My solution uses search() and slice(). Using ternary operators, it’s mostly a one-line solution. I don’t like the solutions in the guide because they seem more complicated than is needed.

function translatePigLatin(str) {
  // Find the index of the first vowel
  let vowelLocation = str.search(/[aeiou]/);

  /* If the index of the first vowel is at the beggining of
     the word `(vowelLocation === 0)`, return the string with 'way'
     added to the end.

     If the string has no vowels `vowelLocation === -1`, return
     the string with 'ay' added to the end.

     If the first vowel is somewhere else, slice the string
     at the index of the first vowel leaving all of the
     letters of the string following and including the first vowel
     `str.slice(vowelLocation)`. Then, add the letters before the
     first vowel to the end of the sliced string 
     `str.slice(0, vowelLocation)` along with 'ay' at the very end.
  */
  return vowelLocation === 0 ? str + 'way' : 
         vowelLocation === -1 ? str + 'ay' : 
          str.slice(vowelLocation) + str.slice(0, vowelLocation) + 'ay';
}
Search and Replace

For this one, I was able to solve it using slice() and replace().
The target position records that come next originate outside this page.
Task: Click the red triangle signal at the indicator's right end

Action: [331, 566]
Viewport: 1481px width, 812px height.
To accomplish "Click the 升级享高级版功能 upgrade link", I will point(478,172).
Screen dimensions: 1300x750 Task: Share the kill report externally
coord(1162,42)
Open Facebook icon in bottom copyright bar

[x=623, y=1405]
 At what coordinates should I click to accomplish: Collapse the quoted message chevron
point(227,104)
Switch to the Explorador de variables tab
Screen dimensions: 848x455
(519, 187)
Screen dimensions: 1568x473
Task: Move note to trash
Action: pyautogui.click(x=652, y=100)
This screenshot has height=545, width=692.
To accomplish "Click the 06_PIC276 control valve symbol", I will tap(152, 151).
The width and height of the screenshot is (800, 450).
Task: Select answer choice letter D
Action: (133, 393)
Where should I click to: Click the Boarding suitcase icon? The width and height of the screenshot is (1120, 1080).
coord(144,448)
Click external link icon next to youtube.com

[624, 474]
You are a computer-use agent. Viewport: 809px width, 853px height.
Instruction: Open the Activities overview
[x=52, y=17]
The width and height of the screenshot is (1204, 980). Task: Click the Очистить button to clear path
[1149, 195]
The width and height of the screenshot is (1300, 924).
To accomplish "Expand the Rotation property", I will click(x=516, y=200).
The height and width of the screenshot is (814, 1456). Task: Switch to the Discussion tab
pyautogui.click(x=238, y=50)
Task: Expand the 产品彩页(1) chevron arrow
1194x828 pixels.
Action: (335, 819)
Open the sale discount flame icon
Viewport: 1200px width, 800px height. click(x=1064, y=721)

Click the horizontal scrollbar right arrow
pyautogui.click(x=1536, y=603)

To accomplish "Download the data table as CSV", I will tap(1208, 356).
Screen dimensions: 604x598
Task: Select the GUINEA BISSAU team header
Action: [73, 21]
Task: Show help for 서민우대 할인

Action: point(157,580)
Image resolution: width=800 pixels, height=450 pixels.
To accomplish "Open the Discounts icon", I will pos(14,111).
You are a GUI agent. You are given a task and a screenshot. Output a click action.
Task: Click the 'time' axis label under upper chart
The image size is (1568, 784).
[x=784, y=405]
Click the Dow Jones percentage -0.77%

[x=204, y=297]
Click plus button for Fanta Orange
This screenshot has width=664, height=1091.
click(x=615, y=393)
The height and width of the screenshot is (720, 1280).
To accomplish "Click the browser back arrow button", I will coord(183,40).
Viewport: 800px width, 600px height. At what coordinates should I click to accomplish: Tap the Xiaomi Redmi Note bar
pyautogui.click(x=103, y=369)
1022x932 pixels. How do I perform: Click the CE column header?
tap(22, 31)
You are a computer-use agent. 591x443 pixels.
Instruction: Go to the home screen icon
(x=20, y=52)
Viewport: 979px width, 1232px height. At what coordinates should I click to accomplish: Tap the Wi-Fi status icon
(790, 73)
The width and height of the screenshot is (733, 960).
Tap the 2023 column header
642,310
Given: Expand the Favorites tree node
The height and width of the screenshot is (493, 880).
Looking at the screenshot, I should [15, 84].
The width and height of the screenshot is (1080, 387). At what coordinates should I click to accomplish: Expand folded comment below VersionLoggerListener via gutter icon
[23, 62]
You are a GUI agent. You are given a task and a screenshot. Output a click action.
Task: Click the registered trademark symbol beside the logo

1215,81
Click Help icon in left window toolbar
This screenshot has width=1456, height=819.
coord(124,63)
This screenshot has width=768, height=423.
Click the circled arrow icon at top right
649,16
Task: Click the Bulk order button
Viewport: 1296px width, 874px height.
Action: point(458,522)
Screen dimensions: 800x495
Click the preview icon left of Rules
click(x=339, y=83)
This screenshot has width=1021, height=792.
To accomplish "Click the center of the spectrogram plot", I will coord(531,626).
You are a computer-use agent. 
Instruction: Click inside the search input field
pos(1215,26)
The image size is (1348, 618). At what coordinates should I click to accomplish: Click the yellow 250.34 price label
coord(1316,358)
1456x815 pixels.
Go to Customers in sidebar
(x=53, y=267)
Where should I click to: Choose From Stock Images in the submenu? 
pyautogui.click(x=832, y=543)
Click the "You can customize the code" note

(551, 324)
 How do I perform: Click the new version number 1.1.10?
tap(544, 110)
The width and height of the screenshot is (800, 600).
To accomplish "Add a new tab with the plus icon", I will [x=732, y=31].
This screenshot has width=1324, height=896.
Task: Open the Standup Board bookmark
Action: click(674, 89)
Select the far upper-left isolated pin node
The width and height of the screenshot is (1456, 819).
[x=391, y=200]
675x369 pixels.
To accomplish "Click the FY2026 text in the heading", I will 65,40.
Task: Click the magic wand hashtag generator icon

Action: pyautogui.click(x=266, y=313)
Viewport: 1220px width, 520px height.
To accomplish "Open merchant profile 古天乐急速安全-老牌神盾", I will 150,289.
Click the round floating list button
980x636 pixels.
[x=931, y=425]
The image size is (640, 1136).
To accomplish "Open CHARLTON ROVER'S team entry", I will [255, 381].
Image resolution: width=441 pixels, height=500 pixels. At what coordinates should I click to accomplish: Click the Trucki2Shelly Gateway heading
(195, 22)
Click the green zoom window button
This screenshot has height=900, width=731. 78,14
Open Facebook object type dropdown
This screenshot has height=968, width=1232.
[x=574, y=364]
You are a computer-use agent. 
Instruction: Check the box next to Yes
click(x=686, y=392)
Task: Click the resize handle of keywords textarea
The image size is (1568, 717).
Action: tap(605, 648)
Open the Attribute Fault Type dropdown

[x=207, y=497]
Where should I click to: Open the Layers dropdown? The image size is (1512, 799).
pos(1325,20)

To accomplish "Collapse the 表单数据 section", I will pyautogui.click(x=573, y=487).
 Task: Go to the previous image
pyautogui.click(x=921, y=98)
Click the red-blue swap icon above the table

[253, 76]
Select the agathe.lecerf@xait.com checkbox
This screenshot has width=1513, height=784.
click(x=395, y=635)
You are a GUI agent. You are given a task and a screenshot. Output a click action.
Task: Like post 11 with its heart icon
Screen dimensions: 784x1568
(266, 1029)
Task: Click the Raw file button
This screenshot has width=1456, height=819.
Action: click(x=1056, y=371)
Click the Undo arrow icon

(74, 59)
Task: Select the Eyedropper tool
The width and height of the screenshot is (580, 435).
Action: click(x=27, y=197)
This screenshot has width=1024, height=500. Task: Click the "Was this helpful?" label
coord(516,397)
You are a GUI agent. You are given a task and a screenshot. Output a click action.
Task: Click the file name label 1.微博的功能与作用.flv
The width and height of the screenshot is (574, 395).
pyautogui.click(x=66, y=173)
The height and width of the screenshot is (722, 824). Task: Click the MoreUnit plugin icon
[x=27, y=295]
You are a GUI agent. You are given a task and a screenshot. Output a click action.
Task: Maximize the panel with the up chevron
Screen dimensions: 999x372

The solutions in the guide were either overly complicated or similar to what I came up with but not in one line.

function myReplace(str, before, after) {
  return before[0].toUpperCase() === before[0] ? str.replace(before, after[0].toUpperCase() + after.slice(1)) : str.replace(before, after);
}
DNA Pairing

I did this one the easy way, by checking for every possible situation and returning the appropriate result. I used split() and map().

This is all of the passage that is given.